Определенно есть место для прямого обращения. - генетическое тестирование потребителей, - говорит Ларсен Хайдл с некоторыми оговорками. «Что важно для потребителей, так это то, что если они решат провести прямой тест, если в результате они не уверены, что это значит и как его использовать, встреча с генетическим консультантом может стать следующим хорошим шагом», она говорит. «Мы рады видеть их и быть источником информации».

Она добавляет: «Мы всегда так спешим, что действительно стоит выделить момент и подумать о коренной проблеме, о том, что это то, что я ищу ... и поможет ли результат теста достичь этой цели? »

Потребители также должны быть уверены, что предоставили информированное согласие перед отправкой образца для тестирования, добавила она, и должны быть полностью осведомлены о том, как может быть использована их генетическая информация.

Фельдман и Ларсен Хайдл соглашаются мы все еще далеки от научно-фантастического обещания, что мы сможем прочесть нашу медицинскую судьбу в наших генах.

«Генетическое тестирование развивается и быстро развивается, потому что новые технологии делают его более возможным. получить такой тип генетической информации. Тем не менее, безусловно, необходимо провести гораздо больше исследований и понимания этой генетической информации, прежде чем это станет обычным делом для каждого человека, чтобы проводить это тестирование и получать информацию, которая будет полезна с медицинской точки зрения при любых обстоятельствах », - сказал доктор Фельдман. говорит.

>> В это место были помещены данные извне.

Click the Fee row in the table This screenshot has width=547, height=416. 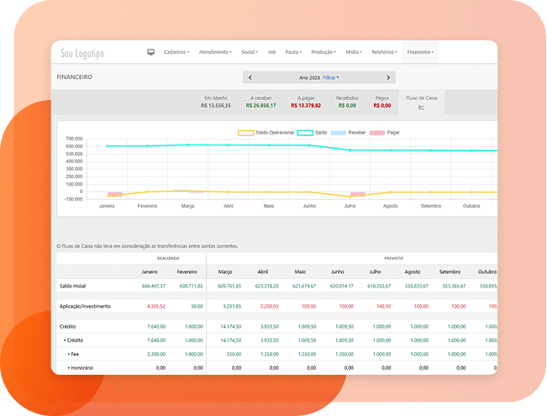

Первый простой шаг, который каждый может сделать к будущему персонализированной медицины, по словам Ларсена Хайдла, - это узнать историю болезни своей семьи и поговорить с родственниками о проблемах со здоровьем, которые могут возникнуть. в семье, и когда людям ставили диагноз. «Интерпретацию любого теста, который у нас есть, лучше всего проводить в контексте вашей личной и семейной истории болезни», - говорит она.